● **GOAL OF THE EXERCISE**
Which lines in the rows below contain the string "dimensions", with case counting? Show each of those lines in full.

● **ITEMS**
++++++++
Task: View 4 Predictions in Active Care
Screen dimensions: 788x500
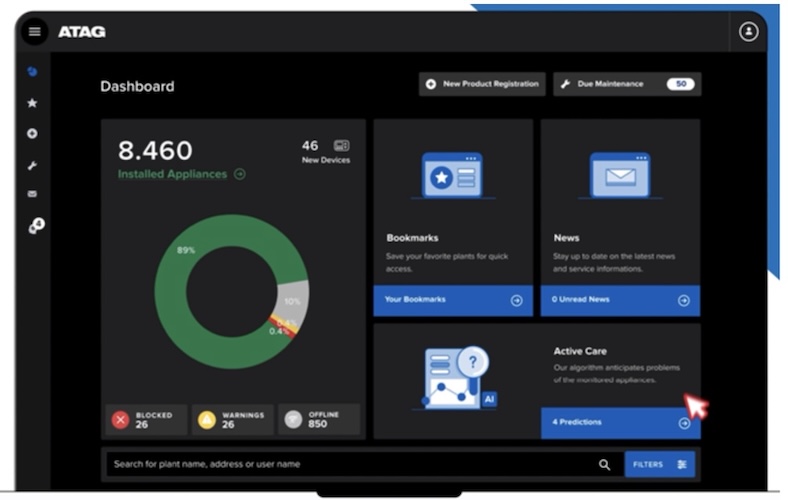Action: (x=620, y=422)
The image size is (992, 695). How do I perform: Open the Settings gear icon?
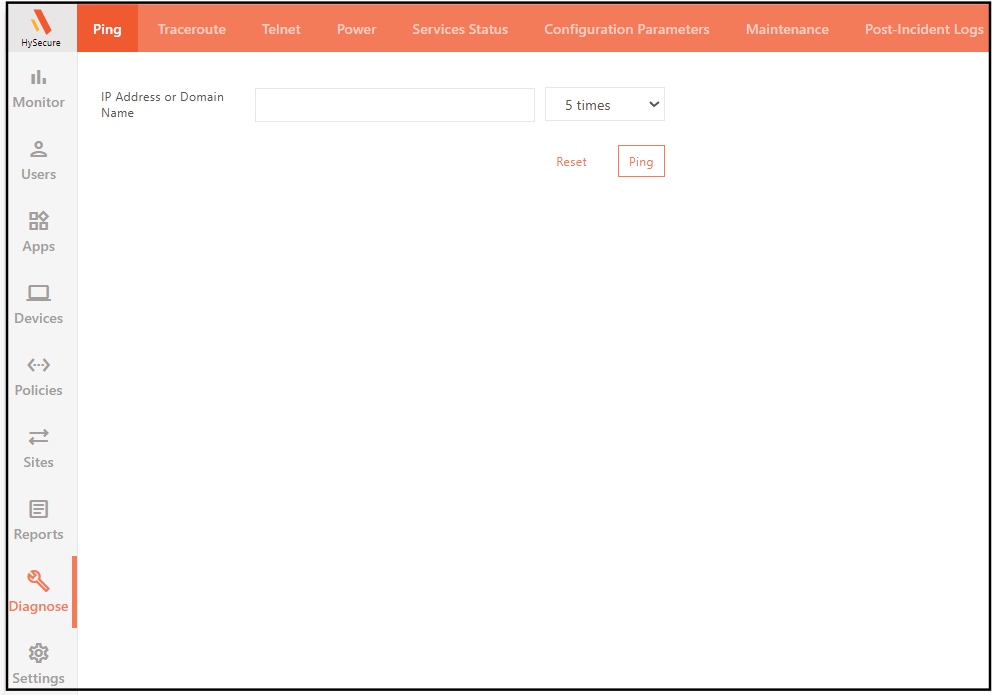[39, 653]
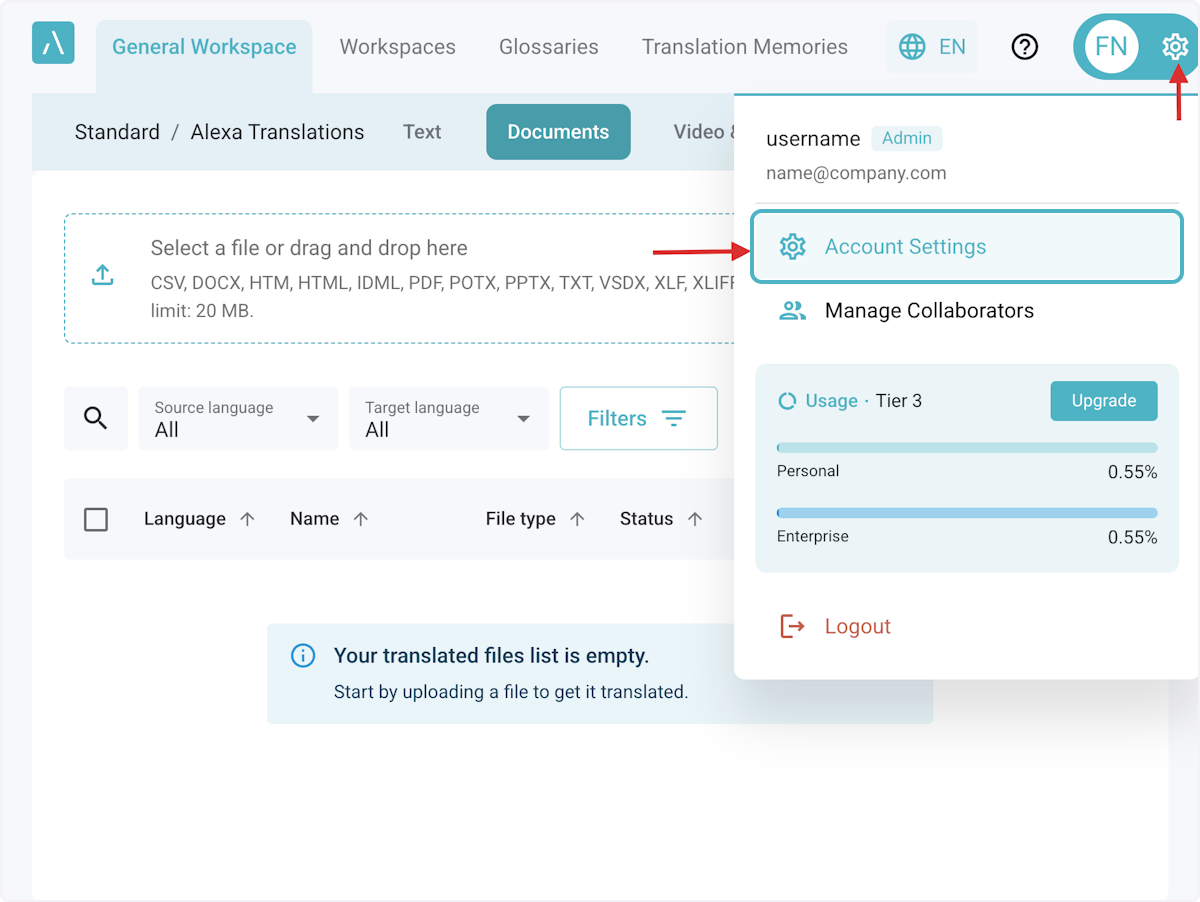Open the Filters button

point(638,418)
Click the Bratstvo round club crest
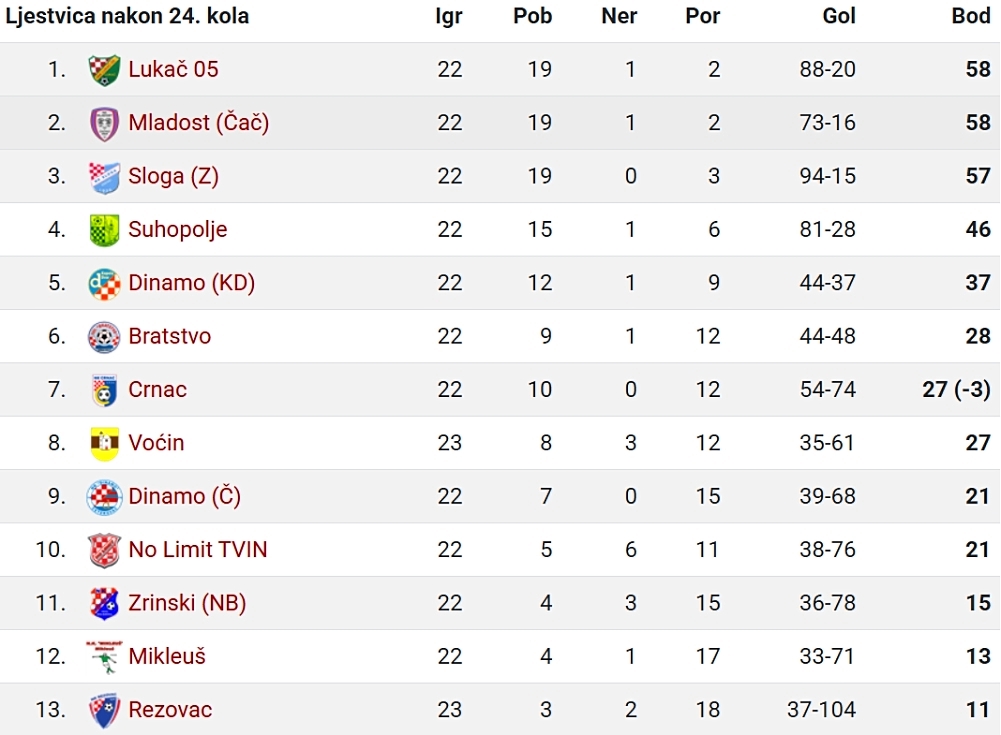Viewport: 1001px width, 735px height. pos(104,337)
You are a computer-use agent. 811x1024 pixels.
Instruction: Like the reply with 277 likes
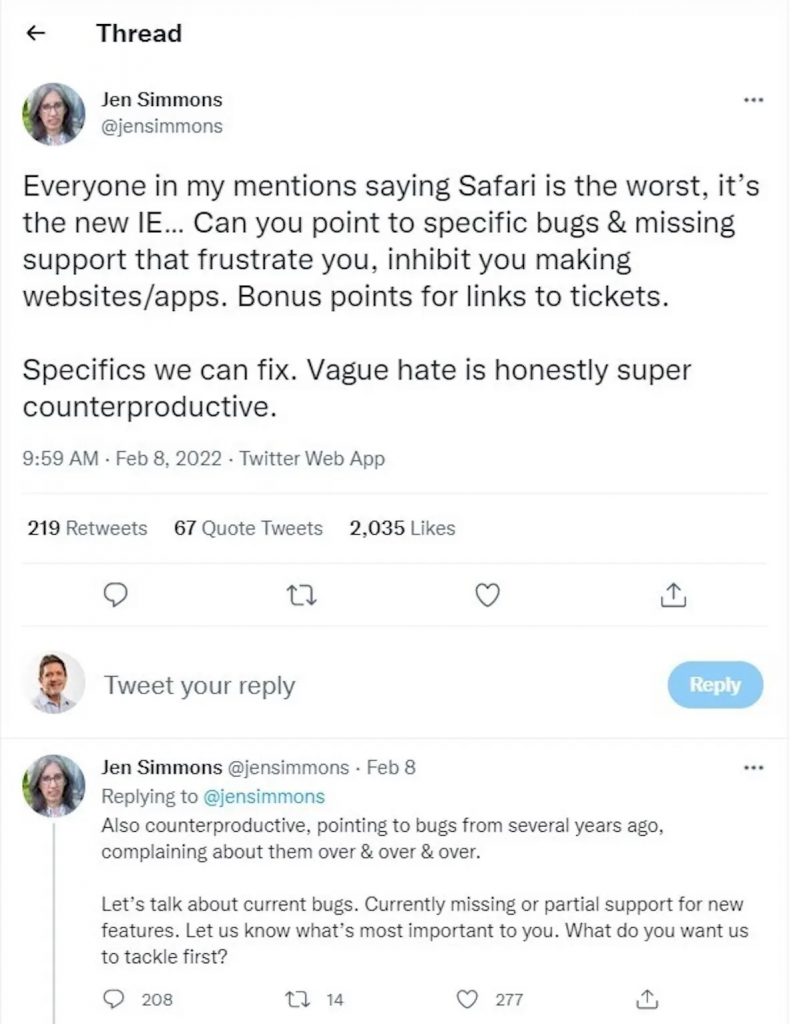[x=467, y=998]
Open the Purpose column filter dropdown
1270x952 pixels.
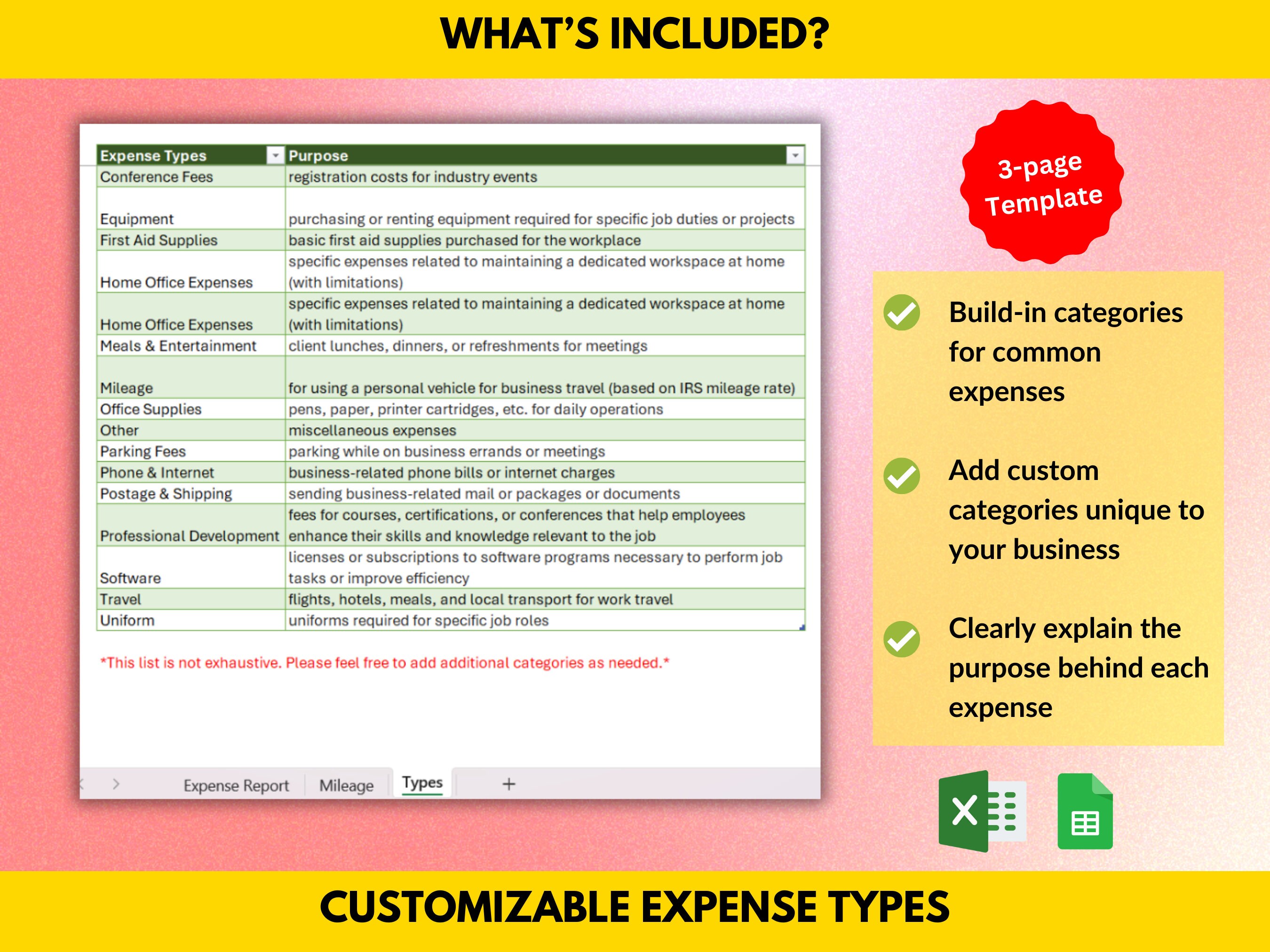(795, 156)
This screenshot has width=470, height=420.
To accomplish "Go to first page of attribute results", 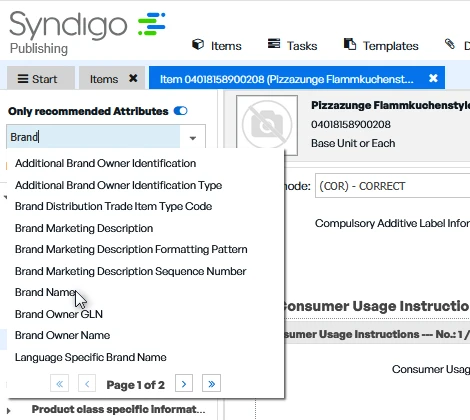I will (60, 384).
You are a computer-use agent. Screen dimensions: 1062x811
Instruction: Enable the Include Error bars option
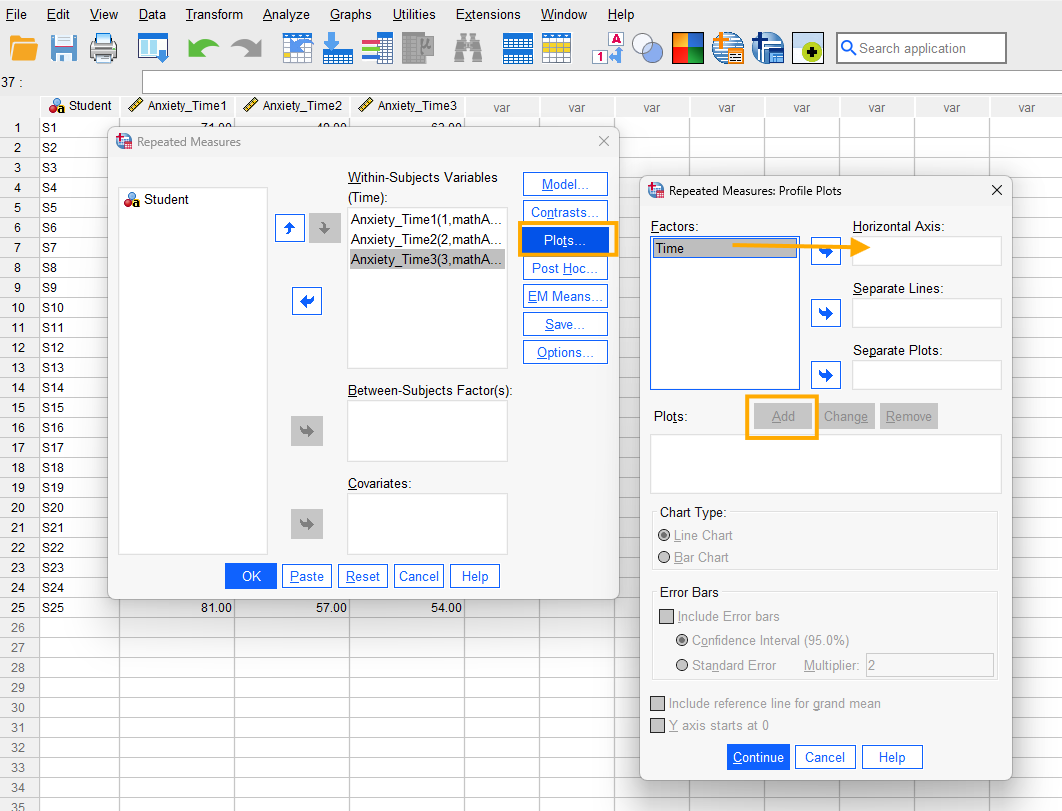pos(666,617)
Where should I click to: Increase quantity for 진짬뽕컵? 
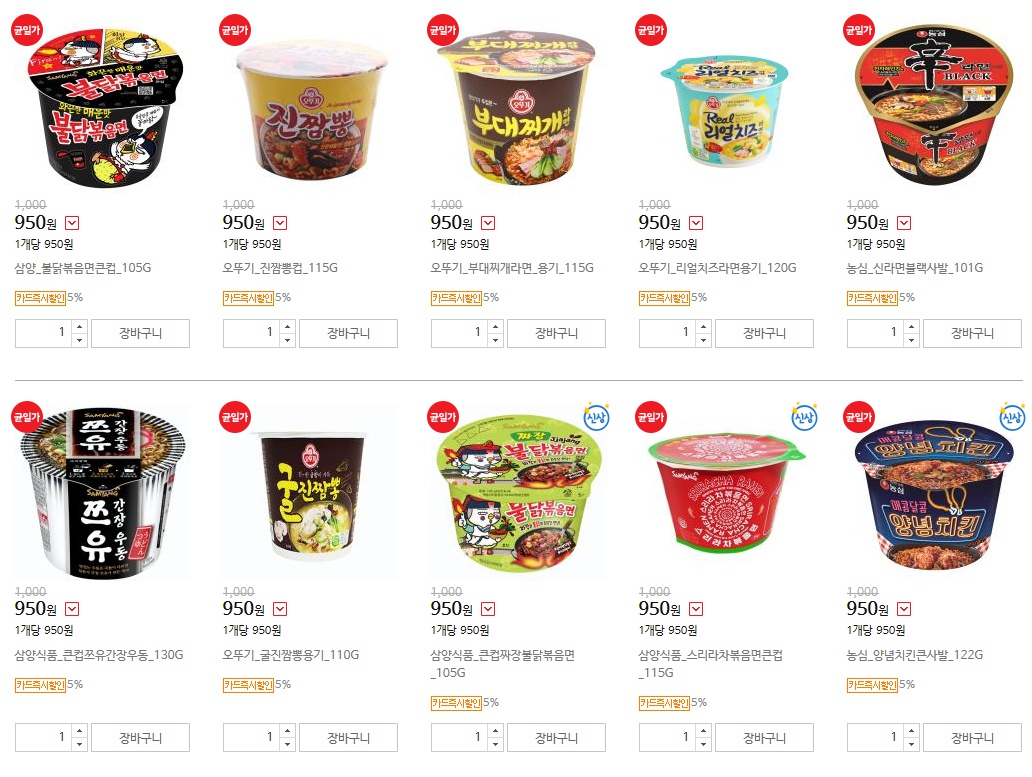[288, 326]
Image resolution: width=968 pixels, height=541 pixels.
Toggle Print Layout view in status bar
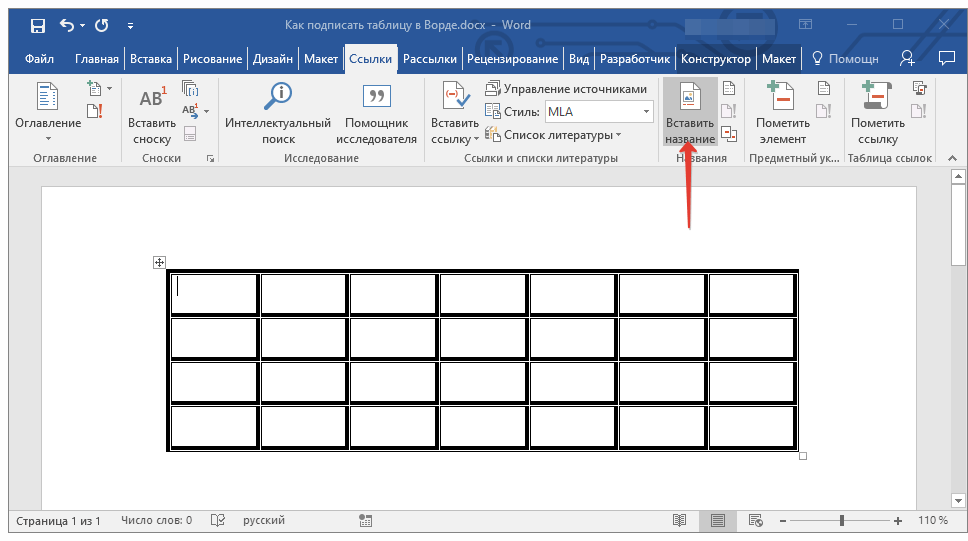click(x=717, y=521)
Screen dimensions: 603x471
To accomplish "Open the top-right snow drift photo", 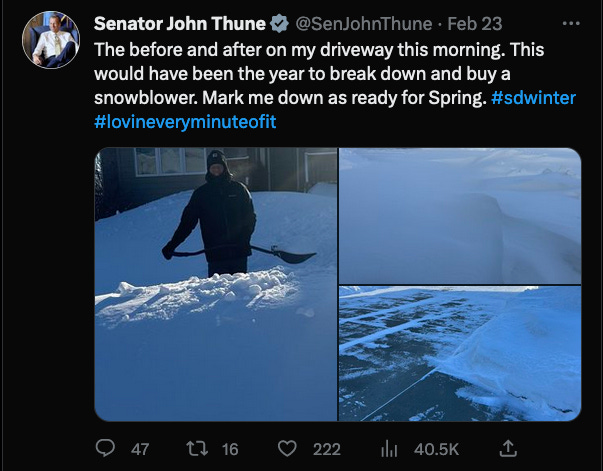I will tap(460, 215).
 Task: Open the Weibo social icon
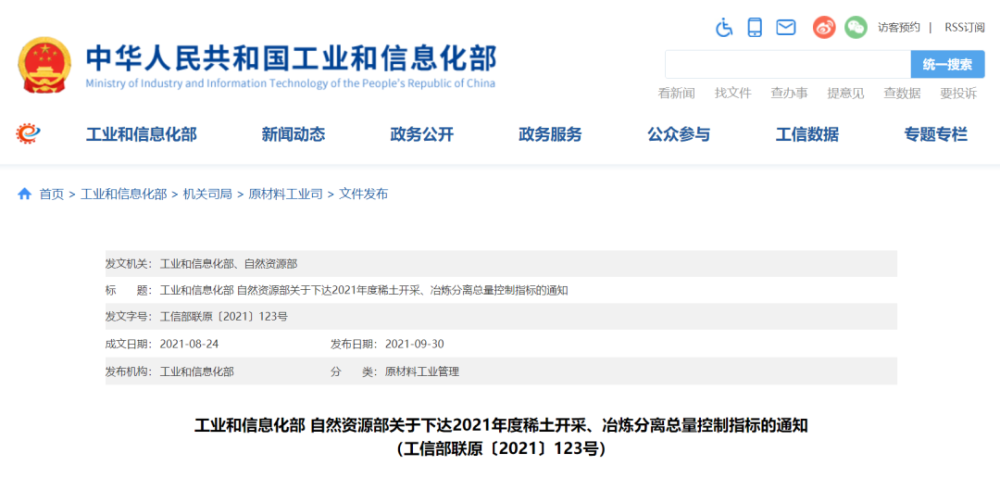824,27
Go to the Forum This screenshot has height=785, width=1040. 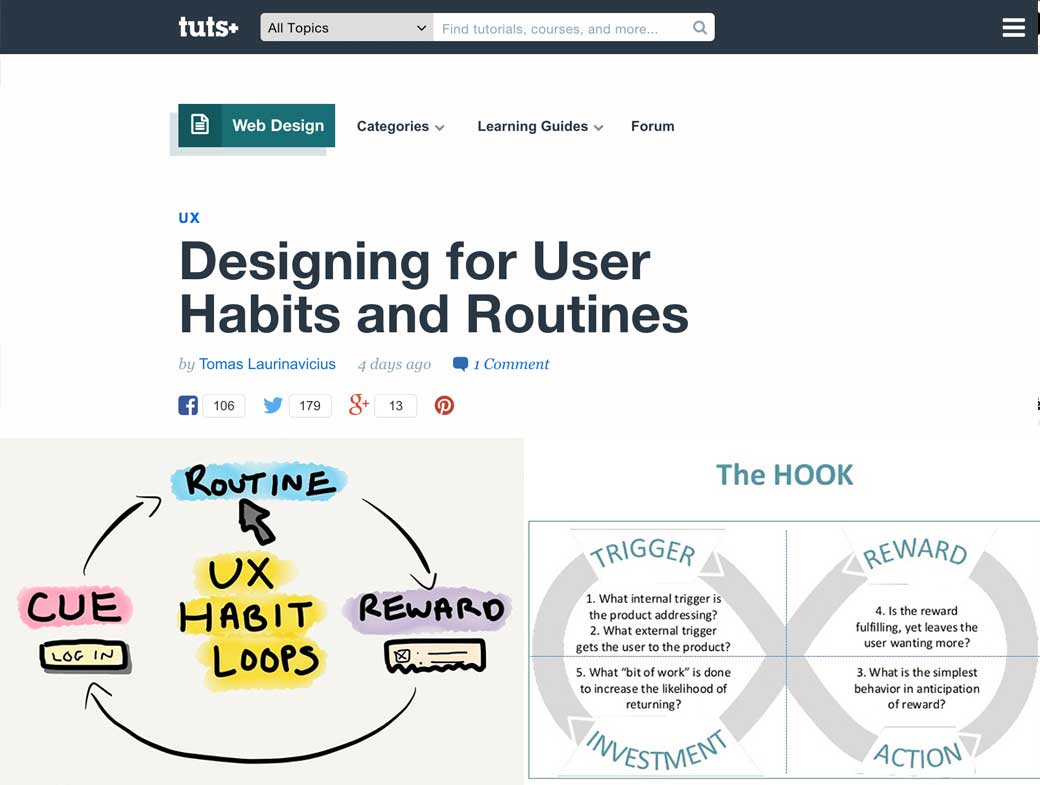coord(652,126)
++++++++
● **WRITTEN ANSWER**
Screen dimensions: 788x500
You are a computer-use agent. Screen dimensions: 1062x811
Screen dimensions: 603x471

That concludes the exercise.